Les peuples heureux n’ont pas d’histoire, dit le proverbe. Les six mois qui suivirent cette installation s’écoulèrent pour M. Valdreck sans être marqués par aucun accident, sans laisser de traces. Il jouissait avec la satisfaction d’un dévot ou d’un égoïste (c’est tout un) d’une quiétude qu’il n’avait jamais connue. A mesure qu’il avait mieux pratiqué son appartement, il s’y était attaché davantage et s’était plu à le rendre à la fois plus commode et plus agréable. Il aimait ses aises en tout. Il savourait le bien vivre comme il goûtait la bonne chère.

Il commença par en changer les papiers, dont le ton criard lui blessait l’œil; il put, grâce à une porte de communication qu’il perça, arranger en forme de cabinet de toilette une chambre qui jusque-là avait servi de débarras. Une fois engagé dans cette voie, il renouvela ses tapis, dont la couleur était passée; il mit au rancard de vieux meubles qui lui avaient toujours servi, sans qu’il s’aperçût de leur air misérable, et il en fit faire tout exprès de neufs, afin qu’ils s’adaptassent exactement aux encoignures des chambres. Marguerite ne cessait de gémir sur ces dépenses qui la navraient.
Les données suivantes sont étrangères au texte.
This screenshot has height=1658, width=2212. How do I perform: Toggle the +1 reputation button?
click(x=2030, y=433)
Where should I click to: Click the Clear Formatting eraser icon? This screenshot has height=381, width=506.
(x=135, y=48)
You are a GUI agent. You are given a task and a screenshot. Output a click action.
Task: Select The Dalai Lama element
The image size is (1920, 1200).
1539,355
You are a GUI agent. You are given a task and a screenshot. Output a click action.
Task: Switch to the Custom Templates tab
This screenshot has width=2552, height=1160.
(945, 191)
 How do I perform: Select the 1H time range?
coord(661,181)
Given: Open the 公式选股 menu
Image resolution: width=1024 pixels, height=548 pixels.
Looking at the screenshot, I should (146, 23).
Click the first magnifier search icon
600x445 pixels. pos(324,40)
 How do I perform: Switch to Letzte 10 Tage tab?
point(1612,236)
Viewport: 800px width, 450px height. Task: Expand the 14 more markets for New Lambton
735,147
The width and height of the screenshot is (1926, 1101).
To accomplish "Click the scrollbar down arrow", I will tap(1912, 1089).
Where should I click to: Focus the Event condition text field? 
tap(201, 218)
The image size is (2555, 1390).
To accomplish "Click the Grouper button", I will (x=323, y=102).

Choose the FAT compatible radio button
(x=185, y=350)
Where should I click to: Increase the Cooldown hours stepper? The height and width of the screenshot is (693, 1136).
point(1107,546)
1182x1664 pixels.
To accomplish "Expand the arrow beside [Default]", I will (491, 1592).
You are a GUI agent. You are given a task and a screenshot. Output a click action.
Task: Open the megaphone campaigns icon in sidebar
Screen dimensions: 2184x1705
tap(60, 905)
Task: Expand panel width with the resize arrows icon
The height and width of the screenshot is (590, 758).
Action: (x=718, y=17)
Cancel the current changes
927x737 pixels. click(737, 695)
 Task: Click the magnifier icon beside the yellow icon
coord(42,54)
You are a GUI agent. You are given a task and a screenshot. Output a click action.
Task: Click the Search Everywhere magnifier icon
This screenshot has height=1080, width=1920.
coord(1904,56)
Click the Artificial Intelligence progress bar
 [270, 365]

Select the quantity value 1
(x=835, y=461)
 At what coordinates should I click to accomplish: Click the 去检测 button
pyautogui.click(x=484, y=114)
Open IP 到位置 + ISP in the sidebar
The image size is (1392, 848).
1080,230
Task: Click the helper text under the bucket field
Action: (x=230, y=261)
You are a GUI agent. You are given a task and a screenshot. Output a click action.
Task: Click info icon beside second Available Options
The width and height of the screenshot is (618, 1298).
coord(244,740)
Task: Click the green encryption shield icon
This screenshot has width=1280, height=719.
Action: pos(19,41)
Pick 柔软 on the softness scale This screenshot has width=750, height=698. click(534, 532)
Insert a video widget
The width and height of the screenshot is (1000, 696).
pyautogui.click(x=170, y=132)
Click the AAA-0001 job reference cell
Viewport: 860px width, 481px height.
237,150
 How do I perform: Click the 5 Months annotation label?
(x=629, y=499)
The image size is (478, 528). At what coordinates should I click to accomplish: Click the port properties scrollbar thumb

— Mais, monsieur, vous n’y pensez pas. Cet appartement-là sera votre ruine; je vous le prédis. C’est pour la propriétaire que vous travaillez. Un beau jour, quand vous aurez fini tous vos arrangements, elle vous flanquera à la porte, et vous en serez pour vos frais.

–Fermez votre piano, ma chère Marguerite, lui disait Valdreck, en souriant.

— Vous mourrez sur la paille, et ce sera bien fait!

La vieille Marguerite avait quelque peu raison, il faut l’avouer. Le brave musicien ne tarda pas à s’apercevoir qu’il était allé un peu vite en besogne. Mais l’obligation où il se trouva de payer les notes de réparations et d’embellissements eut un bon côté. Elle le força à travailler sérieusement. C’était un voluptueux en art, comme dans le reste. Il attendait volontiers l’inspiration, et caressait longuement les mélodies écloses de son cerveau, comme un fumeur d’Orient laisse échapper de ses lèvres, avec une lenteur savante et molle, la fumée diaprée du chibouck. Le pressant aiguillon de la nécessité le poussa hors de ses goûts de rêverie et de farniente.

Il sentit le besoin de faire des démarches. C’était pour lui la plus cruelle des corvées. Il s’y résigna. Il obtint qu’un de ses opéras, reçu depuis longtemps, fût mis à l’étude, et une fois la chose en train, sa vie tout entière fut absorbée par les répétitions dans la journée, et le soir par les retouches à exécuter. Il restait quelquefois très-avant dans la nuit à son piano, et quand Marguerite, inquiète de cette fièvre de travail, lui faisait remarquer l’heure e:

— Minuit, déjà! s’écriait-il. Et personne ne se plaint du bruit que je fais! Comprends-tu, Marguerite, la joie de n’avoir pas de voisins?

–Dame! monsieur, vous en avez tout de même; mais ils ne disent rien. Ce sont de braves gens; car vous devez joliment les ennuyer.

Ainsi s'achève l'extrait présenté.